I enjoyed reading the manuscript "are aortic root and ascending aorta diameters measured by the pediatric versus the adult American Society of echocardiography guidelines interchangeable". It's a clinically important issue since serial longitudinal follow-up of patients with aortic pathology is essentially done by transthoracic echocardiography and especially in the transition period from pediatric to adult cardiology data measured by different methods could be misleading if not potentially dangerous. 

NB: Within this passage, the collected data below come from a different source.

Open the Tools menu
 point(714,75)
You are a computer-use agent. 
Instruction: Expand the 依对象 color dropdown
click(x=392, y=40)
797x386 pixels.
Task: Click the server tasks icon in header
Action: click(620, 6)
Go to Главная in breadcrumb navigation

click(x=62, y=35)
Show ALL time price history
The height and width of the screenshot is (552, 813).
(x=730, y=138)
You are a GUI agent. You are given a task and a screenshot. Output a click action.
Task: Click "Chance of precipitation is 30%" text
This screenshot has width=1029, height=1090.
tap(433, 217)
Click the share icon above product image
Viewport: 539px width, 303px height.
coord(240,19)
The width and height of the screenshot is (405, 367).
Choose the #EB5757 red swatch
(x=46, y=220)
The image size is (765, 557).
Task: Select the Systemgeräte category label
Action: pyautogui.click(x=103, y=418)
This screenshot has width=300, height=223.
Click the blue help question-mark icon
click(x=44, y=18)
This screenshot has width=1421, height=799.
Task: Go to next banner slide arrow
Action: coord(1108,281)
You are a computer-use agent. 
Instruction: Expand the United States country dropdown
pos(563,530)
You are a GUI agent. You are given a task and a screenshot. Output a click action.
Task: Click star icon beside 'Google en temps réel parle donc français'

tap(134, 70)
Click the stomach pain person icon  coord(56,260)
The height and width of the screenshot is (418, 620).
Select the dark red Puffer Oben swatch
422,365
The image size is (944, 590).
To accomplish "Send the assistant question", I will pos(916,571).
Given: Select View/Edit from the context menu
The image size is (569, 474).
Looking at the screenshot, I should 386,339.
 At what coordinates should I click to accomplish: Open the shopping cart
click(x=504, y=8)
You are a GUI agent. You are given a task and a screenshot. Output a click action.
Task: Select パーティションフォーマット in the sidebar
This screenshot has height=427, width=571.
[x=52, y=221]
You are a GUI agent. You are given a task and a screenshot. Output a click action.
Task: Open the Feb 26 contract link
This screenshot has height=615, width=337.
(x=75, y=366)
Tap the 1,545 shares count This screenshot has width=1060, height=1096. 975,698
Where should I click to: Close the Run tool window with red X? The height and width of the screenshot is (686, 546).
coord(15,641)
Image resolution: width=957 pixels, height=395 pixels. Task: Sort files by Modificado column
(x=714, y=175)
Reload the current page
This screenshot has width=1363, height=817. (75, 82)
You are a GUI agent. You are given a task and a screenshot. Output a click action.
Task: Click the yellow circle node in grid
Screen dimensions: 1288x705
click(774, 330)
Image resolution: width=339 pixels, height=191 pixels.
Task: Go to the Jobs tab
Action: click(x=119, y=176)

The authors discuss literature comparing both methods studied to gold standard CT or CMR measurements and although SIE could slightly underestimate aortic diameters, data from their study showed that differences were very small and not clinically significant. It seems to me that this is an important finding in order to reassure patients about the values of different methodologies since pediatricians and adult guidelines remain different. It could be very useful (and probably most centers do this) to compare individual echo measurements with CT or CMR measurements during transition. The only problem seems the ascending aorta, which is no surprise of course, in which the mean of differences seems bigger especially in the younger population. Sudden echocardiographic changes in this area, whether measured with the same or with different methods, warrant control by CT or CMR.

Maybe the authors could add another recent publication: 

Transthoracic echocardiographic reference values of the aortic root: results from the Hamburg City Health Study

Author Response

Thank you very much for your comments. This is a very interesting recent publication and we added it in the references and discussion.